Lennon gave us little swagger in attack. Didn't pull the trigger, with shot or pass but defensively very important. That tends to go unnoticed mostly thanks to our obsessions with wanting one of those thingies, you know, that stuff that happens when the round thing goes over the white chalk below the sticks. 

Aaron not effective and influential enough going forward on the left hand side. Townsend, repeating the more frustrating element to his game, cutting in and shooting wide. As inverted wingers they don't quote invert naturally as neither is built for the task in hand.

Nine minutes of injury time. No last gasp glory. AVB has to seek to ignite the missing creative spark. In addition, we're going to need a game changer too, a player to Bale us out (pun alert) when required. Both will come, much like Gareth became that player for us, someone will step into his boots.

Eriksen and Lamela?

Best place for both is on the pitch getting game time. Eriksen goes missing in latter stages of games, still adapting to the pace of the Prem but has been benched recently so it's difficult to know if he's struggling or not. He's hardly played. Best way to get acclimatised is to stick on the shirt and kick the ball about. Also, in terms of what we require, he is undoubtedly capable of those clever disguised balls and the accompanying vision that is needed and has proven he can connect (thanks to his footballing intelligence) with others. Think of him as the glue to gel us together.

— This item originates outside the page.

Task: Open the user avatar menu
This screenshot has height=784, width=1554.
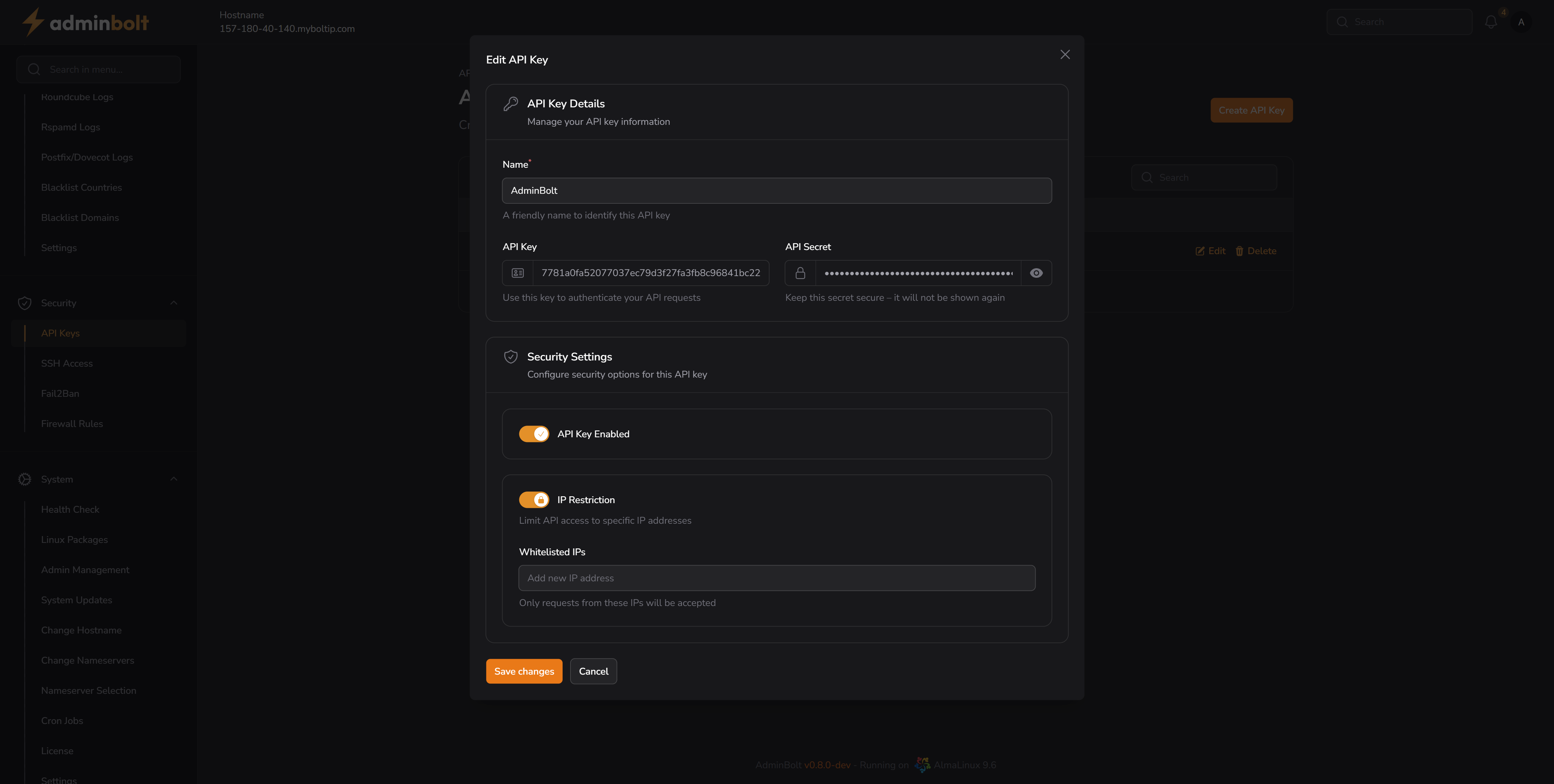Action: 1521,22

Lamela is struggling with English life but seems very positive about the challenge he faces off the pitch. You'd hope that being on the pitch would allow him some comfort but the language barrier is still evident (as seen in the cup game against Hull when there was communication failure every so often with team mates).

There are still continuing conundrums with our width as noted above. Inverted or otherwise, it's not working in terms of supporting our lone striker who doesn't drop deep to link the midfield to attack because the midfield are too busy attacking the space ahead of them, bypassing the striker. 

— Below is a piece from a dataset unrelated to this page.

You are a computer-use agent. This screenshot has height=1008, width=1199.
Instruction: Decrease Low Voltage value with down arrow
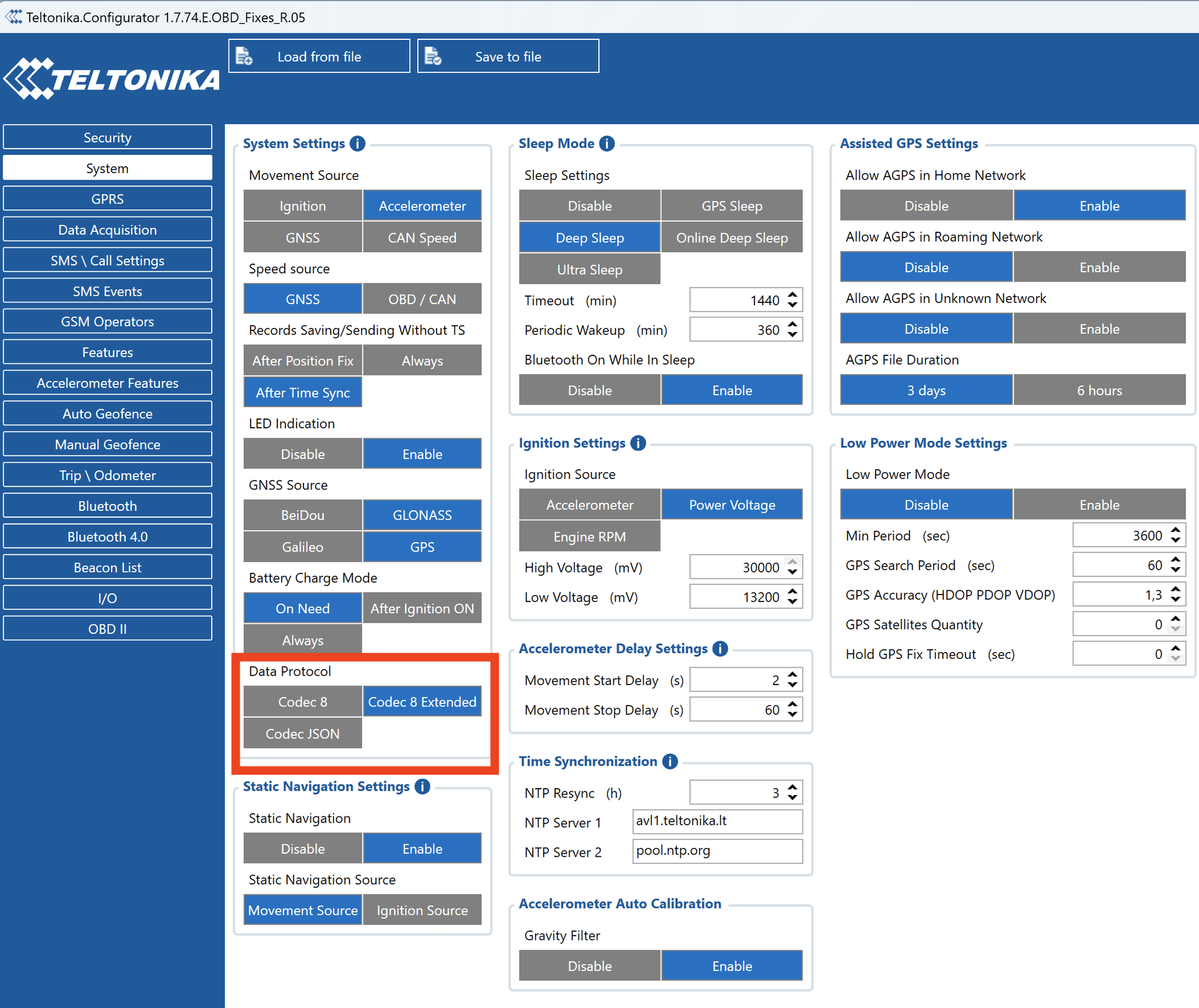point(792,602)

That final, killer ball is missing but it's in the build up play where such guile is birthed. There remains a disjointed stutter with how we push forward. The formation, the style that is attempted is perfect but only if the right players are slotted into their appropriate positions. I refer you back to the aforementioned desire to see Eriksen and Lamela start.

Yet we still looked good for that first forty five. Possibly the best half of football we've enjoyed this season against decent opposition. The urgency, the movement...well, almost all the movement. Just no cutting edge.

We've got the tool box. We've got the tools. But if you want to hammer a nail you don't use a screwdriver. 

Still, top four with 20 points. 12 clean sheets for Lloris. You might want to suggest we're in a perpetual state of never improving and resolving the issues we have with our shape. Still, there appears to be no evidence we're going to lose our strength and ability to grind out results. Onwards we march.

Good point away. Still disappointed, but it's a good point.

Defence currently saving the face of attack.